Now that Spring Break is officially over, and spring has officially arrived, and Dan is home for a few weeks, we are back to normal around here.
And that's not a bad thing except the kids are so ready to be done with homework, tests, projects and school in general. But that's not going to happen until June 7th so until then...
Sarah has been hard at work on her latest school project....
Three guesses as to what it is.
Yep. That's right. Her project is on the three branches of government and yes, she is being cliche and painting a tree with three branches on her tri-fold display board. But never fear. Sarah is not one to be too cliche - she sprinkled glitter all over it while the tree was still wet.
I'm hoping that she can get all of her information glued onto the board this afternoon and we can be done with this project. She did all the research (looked in two library books so I guess it can be called research) and typed the information into Word herself. It was excruciatingly painful for me to watch her do that because it would have been so much faster for me just to type it up for her. But as she reminded me as she was glittering up her tree, "It's MY project Mom!" And she is taking keyboarding at school so she is slowly but surely learning to type. (With the emphasis on slowly.)
And I feel like such a dinosaur because I still refer to it as typing. When I do the kids look confused until I correct myself by saying "keyboarding". And then there's the time when I told my kids that I didn't even see a computer until 9th grade and all it had was a black screen with a flashing cursor and in order to get it to do anything you had to type paragraph-long commands. Which takes me back to a computer class in college where we had to write programs using page-long commands.

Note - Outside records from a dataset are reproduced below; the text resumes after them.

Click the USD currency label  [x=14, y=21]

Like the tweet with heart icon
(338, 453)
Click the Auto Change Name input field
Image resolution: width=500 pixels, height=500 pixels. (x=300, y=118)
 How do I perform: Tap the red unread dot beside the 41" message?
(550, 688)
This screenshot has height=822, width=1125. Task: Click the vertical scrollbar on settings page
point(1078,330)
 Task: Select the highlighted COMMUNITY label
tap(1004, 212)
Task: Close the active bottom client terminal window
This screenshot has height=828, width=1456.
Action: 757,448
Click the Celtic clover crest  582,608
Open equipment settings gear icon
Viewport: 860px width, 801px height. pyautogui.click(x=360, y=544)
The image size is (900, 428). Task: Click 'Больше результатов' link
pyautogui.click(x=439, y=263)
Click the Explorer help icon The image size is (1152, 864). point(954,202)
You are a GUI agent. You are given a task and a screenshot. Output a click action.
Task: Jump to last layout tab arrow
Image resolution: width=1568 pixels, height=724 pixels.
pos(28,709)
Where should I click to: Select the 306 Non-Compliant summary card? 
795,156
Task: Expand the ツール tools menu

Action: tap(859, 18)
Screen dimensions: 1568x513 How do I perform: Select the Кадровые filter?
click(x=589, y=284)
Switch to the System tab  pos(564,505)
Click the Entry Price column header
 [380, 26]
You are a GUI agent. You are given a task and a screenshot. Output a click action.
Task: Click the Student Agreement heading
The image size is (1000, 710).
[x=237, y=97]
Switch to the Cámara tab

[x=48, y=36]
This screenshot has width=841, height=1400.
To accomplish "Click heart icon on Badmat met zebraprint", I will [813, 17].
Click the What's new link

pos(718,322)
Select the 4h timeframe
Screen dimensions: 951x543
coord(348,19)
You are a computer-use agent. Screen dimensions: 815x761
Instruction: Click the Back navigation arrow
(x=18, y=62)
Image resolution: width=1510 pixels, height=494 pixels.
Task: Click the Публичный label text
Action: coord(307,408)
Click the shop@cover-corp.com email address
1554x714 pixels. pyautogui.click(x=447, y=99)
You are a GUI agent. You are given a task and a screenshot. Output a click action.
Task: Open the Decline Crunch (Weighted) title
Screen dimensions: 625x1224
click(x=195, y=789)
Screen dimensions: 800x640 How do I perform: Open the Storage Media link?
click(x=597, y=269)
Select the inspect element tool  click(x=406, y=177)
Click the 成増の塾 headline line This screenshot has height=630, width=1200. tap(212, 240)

And most of the time my friend and partner in the computing lab could never get the programs to work - even after hours of work and lots of help from the geeks in the lab.
Thank the Lord for Steve Jobs and all the rest of the computer geeks. Or this blog would just be a diary scratched out into notebook. But that seems so cliche now. Perhaps it needs some glitter?
3 comments:
Now this does bring back bad memories of the "old" computer days!!
My group of 5th Grade students this year:
All were born after September 11 2001 happened.
Have never known life without Internet, email, or cell phones.
Surely does put things in perspective.
I still say typing too. My poor kids! Our program is called Typing Instructor for Kids and since we homeschool, they aren't used to the term keyboarding either. I will have to catch them up to modern times! :)
I bet glitter would help. Glitter always helps, doesn't it?
Great job, Sarah!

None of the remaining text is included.